Following my conversation with Karen yesterday, I started googling stroke survivor groups this morning. On a positive note I found one fairly locally that meets Monday morning at guess where? McDonald's. So I can add to my cholesterol, salt and refined corn sugar intakes while I discuss surviving what these have helped to cause. I won't write group off yet but it is starting on shaky footing.
As I have mentioned before you start with a cardio-pulmonary problem and you are left with brain injury. Because of the vastness of the brain, this affects everyone differently. My dad lost his peripheral vision or more on one side. I lost some of the ability to speak and lost some coordination on the right side. There is no set pattern of what goes, no set treatment for what is lost and no set recommended recovery. I was besieged by Physical Therapists and Occupational
Therapists in the hospital, but I could walk a straight line, climb stairs and get a fork to my mouth.
I really couldn't tell what fine motor skills I had lost as there were no outside world tests in the hospital. The night I came home I was dying for a plate of pasta, and probably made a linguine with clam sauce, a favorite. Cooking was doable but when it came to eating, I found pasta running down my face and had a very hard time dealing with the strings in my mouth. When I finally got to have my first beer, I couldn't drink from the bottle with out some running down the side of my face.
A lot of this was helped by a few sessions with a speech therapist, something I never got in the hospital. Surprisingly this was limited. Once I was given the okay to drive I lost my in home services and coverage for them because I was mobile. I also had progressed to a point where speech therapy considered me cured enough, they wouldn't make strides, there were only subtle changes that I could see. But I didn't feel cured.
In my last appointment with my doctor, he said I had made most of the physical progress I would make with speaking and mouth control. Yes it would continue, but I was mostly healed. I understand this, the rest is mental, getting the words out, the way I eat and more. These will take longer to heal and reconnect.
Some time I am going to leave what I actually type as an entry, instead of the corrections as I go. Typing is easier than speaking sometimes but has its own set of problems. My right hand tends to miss where it is supposed to go. Some of that may be from the incident which left a scar across that hand, requiring a plastic surgeon to reattach some tendons and may have damaged more. That was close to 15 years ago so I don't think that is the cause. I learned and relearned to keyboard on a variety keyboards and laptops. (One of these days I want to get a portable typewriter just to try it again. I wonder where you find them? Ebay? But I digress.)
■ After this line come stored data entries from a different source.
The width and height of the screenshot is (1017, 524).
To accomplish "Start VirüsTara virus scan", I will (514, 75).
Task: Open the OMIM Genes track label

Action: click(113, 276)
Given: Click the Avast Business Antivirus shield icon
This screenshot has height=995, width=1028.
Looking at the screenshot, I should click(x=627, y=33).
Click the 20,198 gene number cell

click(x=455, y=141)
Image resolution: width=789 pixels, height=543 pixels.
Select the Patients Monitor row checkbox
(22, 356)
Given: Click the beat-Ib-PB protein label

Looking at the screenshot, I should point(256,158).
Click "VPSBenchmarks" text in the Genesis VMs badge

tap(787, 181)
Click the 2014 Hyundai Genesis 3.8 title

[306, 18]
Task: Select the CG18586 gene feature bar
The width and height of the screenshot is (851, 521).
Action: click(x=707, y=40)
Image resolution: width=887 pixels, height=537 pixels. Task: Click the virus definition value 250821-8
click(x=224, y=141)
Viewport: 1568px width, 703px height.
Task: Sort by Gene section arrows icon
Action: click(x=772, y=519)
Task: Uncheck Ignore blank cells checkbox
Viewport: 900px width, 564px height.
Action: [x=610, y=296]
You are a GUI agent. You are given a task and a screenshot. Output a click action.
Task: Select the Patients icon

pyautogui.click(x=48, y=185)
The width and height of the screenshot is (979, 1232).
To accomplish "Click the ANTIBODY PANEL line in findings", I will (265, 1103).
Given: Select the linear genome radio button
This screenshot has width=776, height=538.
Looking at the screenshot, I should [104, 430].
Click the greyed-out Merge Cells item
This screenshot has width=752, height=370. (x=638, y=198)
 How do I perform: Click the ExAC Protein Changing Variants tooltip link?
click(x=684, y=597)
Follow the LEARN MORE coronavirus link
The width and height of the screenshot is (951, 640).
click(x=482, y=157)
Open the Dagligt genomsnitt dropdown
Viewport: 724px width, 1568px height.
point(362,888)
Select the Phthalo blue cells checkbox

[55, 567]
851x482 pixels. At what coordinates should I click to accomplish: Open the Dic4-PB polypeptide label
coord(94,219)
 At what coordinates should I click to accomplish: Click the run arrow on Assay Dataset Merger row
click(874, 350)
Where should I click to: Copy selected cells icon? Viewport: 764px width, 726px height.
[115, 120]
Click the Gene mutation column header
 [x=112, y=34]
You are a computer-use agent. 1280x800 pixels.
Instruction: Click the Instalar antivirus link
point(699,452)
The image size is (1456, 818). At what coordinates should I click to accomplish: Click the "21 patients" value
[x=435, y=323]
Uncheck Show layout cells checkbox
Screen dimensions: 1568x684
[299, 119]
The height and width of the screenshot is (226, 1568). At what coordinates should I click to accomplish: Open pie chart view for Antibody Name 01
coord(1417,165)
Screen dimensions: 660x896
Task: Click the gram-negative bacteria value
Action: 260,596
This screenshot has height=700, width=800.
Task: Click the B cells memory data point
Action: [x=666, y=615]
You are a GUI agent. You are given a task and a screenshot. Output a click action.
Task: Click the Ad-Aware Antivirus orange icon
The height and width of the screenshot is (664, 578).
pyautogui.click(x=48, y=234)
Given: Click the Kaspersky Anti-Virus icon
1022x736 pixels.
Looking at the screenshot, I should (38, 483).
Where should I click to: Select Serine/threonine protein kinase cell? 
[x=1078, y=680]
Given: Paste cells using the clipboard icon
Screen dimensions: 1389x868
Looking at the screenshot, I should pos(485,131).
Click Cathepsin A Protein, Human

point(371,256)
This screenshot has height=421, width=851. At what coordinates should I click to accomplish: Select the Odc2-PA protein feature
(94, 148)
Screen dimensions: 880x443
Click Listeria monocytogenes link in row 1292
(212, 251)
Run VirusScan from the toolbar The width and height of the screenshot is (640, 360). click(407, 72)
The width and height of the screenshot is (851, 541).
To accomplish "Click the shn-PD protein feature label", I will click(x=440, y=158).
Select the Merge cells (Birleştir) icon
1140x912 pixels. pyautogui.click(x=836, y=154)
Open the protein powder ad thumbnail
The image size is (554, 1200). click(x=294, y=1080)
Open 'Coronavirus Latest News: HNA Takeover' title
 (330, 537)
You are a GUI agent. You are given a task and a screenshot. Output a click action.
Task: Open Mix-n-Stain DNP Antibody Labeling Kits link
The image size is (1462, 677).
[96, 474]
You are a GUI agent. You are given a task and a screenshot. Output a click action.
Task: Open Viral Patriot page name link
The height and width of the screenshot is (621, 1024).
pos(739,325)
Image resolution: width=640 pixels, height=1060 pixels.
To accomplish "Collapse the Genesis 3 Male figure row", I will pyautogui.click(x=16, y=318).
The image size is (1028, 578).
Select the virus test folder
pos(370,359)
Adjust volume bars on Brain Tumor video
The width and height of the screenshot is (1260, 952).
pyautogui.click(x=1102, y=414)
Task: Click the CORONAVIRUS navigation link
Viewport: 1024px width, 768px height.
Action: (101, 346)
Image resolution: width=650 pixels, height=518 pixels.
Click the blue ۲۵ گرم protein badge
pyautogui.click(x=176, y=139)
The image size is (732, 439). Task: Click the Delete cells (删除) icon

With the President's health care bill passing and listening to some of the fallout I have to note another problem noted with stroke care. Sadly stroke is a problem which predominately effects the African American community. Yes, upper middle class whites also get them but not on a regular basis. The way this is pointed out is sad at best. It is a disease that affects humans and each one differently. I don't even know if you can call it a disease. It is complicated and troubling and can leave a devastating aftermath. While there are known causes, it can strike anyone for no reason and leave them changed in ways they can't comprehend.
I will keep looking for stroke resources and maybe start a few of my own. It's the least I can do.